Voltage comparators can be simply build using an OPAMP or comparator by feeding the 2 voltages to the inputs of the OPAMP/comparator. The output of the OPAMP/comparator will go high or low depending on whether one voltage is higher or lower than the other. But what when we want to compare 2 currents, and we need an output that tells us whether one current is higher than the other.  

Below is a circuit that compares 2 currents. I1 and I2, using transistors. 

When I1 >= I2, Vout will be high.

When I2 > I1, Vout will be low.

How it works ?

Q4 and Q4 form a current mirror (see Current mirrors).  Because of the current mirror action, Q5 will sink a current equal to I1 to ground. If we offer a current I2 to Q5 that is equal to I1, then I2 will be totally consumed by Q5, so (I2-I1) = 0. That means that Q3 does not get any base current, so it can not conduct. Thus, Vout will be "high" (+12V) when I2 = I1.

Q1 and Q2 create a current mirror that feeds the collector of Q3 with a constant current I3, that is determined by R3 and is about 2.2 mA = (12V - base emitter diode drop of Q2) / 5K. By using this kind of constant current source, which has a very high output impedance, we give Q3 a much higher voltage gain than could be realised with a simple collector load resistor. The voltage gain of the common emitter configuration is directly proportional to the collector resistor. But there is a limit to increasing the resistor value, because a higher resistor value will result in a lower collector current. When the collector current becomes too low, the transistor stops amplifying.

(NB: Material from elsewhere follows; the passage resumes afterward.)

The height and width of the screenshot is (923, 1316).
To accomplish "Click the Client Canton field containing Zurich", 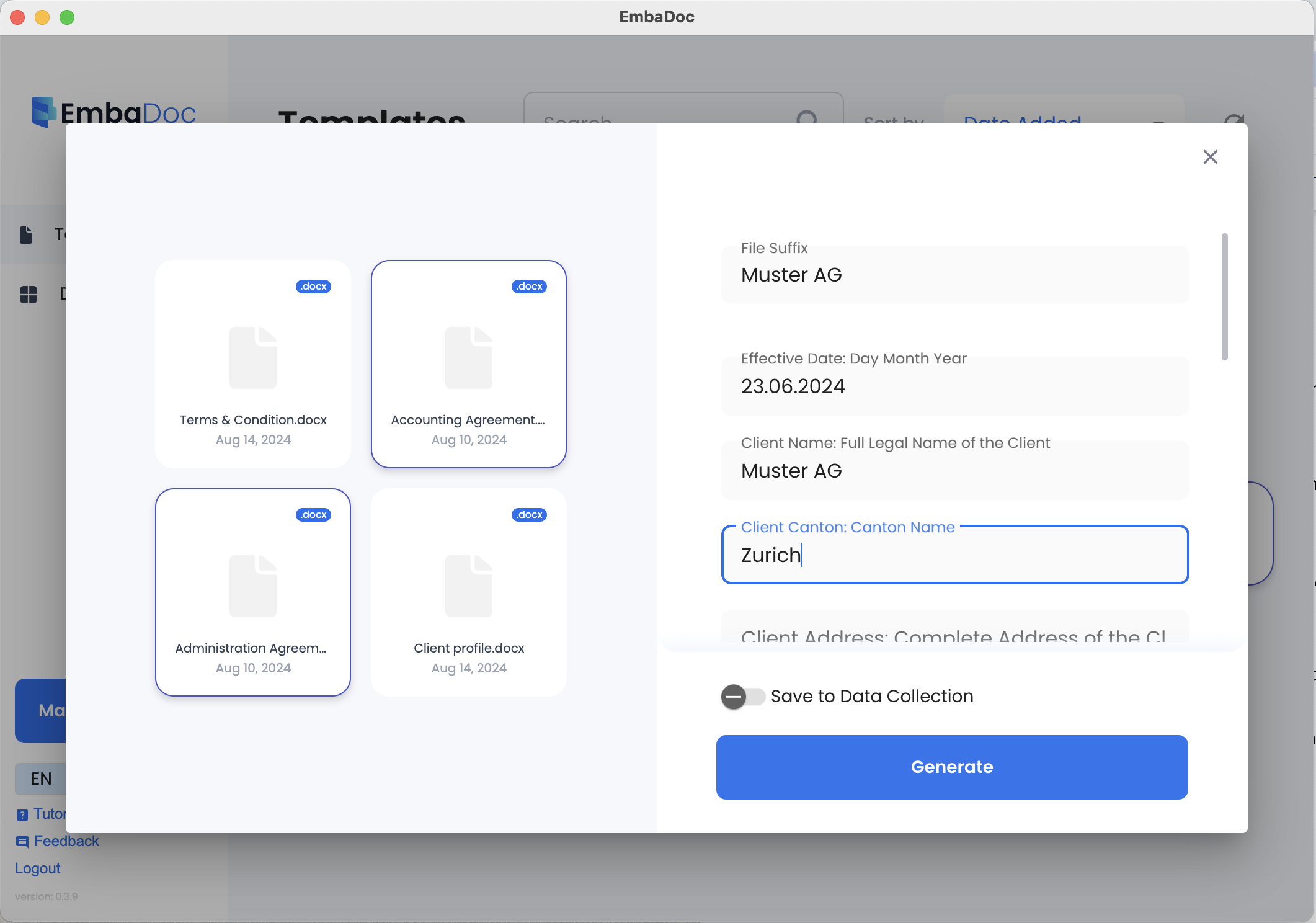I will [954, 555].
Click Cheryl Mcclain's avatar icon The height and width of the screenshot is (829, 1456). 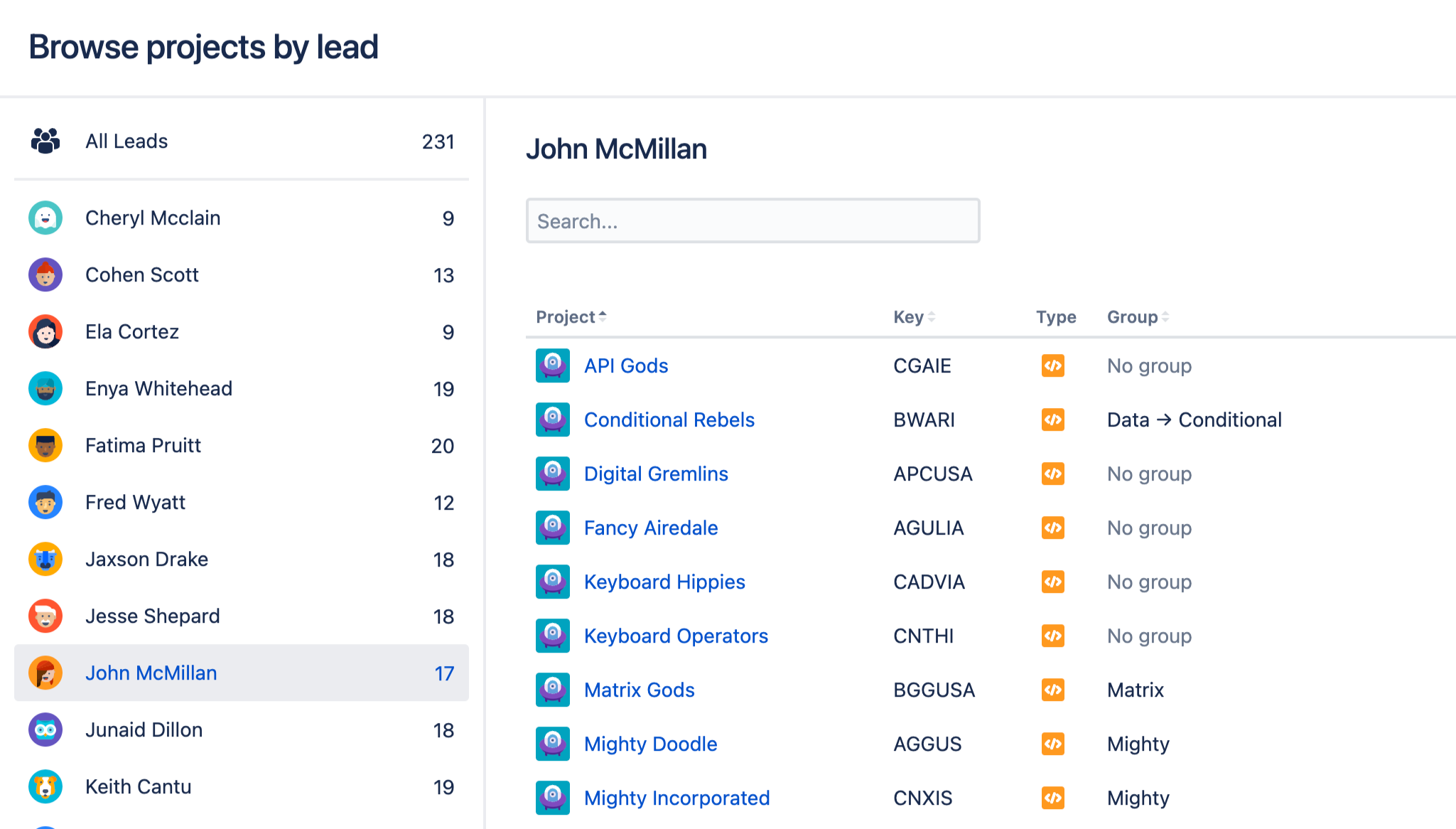click(x=45, y=218)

To get the highest possible gain, a constant current source is the way to go. A constant current source will always try to deliver a constant current and will have a very high resistance against changes in current. This very high resistance towards current changes translates to a big voltage change for small current changes. In other words : it will give the transistor a huge voltage gain. And that is exactly what we need, since we want Q3 to be as sensitive as possible to detect the slightest current difference. Using a constant current source instead of a resistor to load the transistor is also called an active load.

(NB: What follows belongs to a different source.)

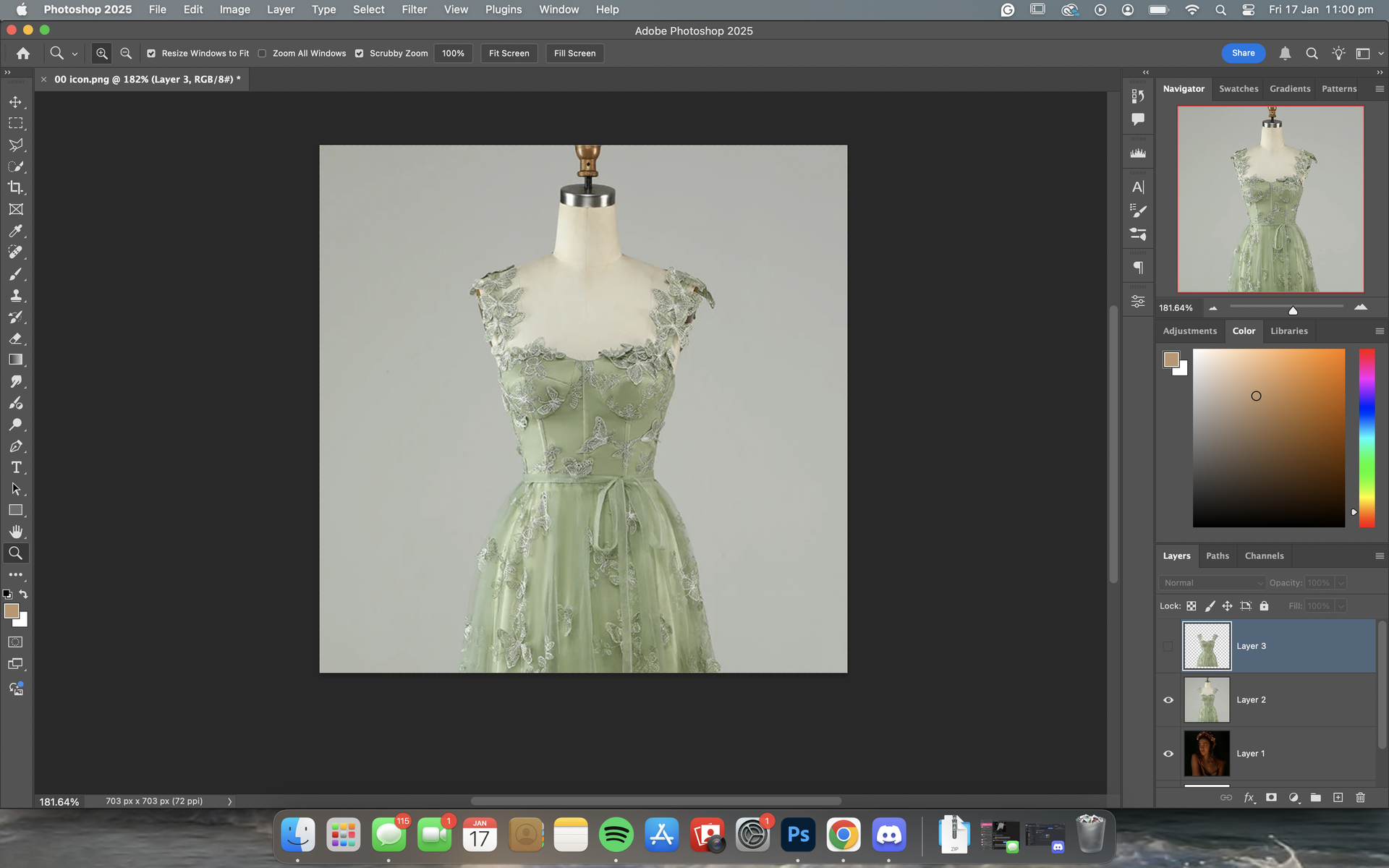Open the blend mode Normal dropdown
This screenshot has width=1389, height=868.
pyautogui.click(x=1212, y=583)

Ok, we know now that Vout will be high as long as I1 = I2.
But what happens when I1 > I2 ? Well, in that case, Q3 still does not get any base current, because (I2 - I1) will be negative.  So Vout will still be high when I1 > I2.
And what if I2 > I1 ? In that case, (I2 - I1) will be positive and Q3 will receive base current. Because the gain of Q3 is very high, since it is loaded by a current source, it will start conducting with base currents in the order of 10s of microamperes. So when I2 is slightly higher than I1, Vout will go "low" (0V).

So, voila, we have a current comparator that compares 2 currents and outputs a high or low level depending on which current is higher.

Of course, we can create this kind of circuit using an OPAMP to compare the 2 currents.

Below is the circuit with a current mirror constructed with Q1 and Q2.  I1 is mirrored to Q2, so Q2 sinks a current equal to I1 via its collector to ground. When current I2 is higher than I1, the remaining current  (I2 - I1), that is not consumed by Q2, will cause the voltage on the inverting input of the OPAMP to rise higher than the non-inverting input. That means that the output of the OPAMP will be low.

When I2 < I1, all the current I2 will be consumed by Q2. But since I2 is lower than I1, the voltage on the inverting input of the OPAMP will be lower than the non-inverting input, so the output of the OPAMP will be high.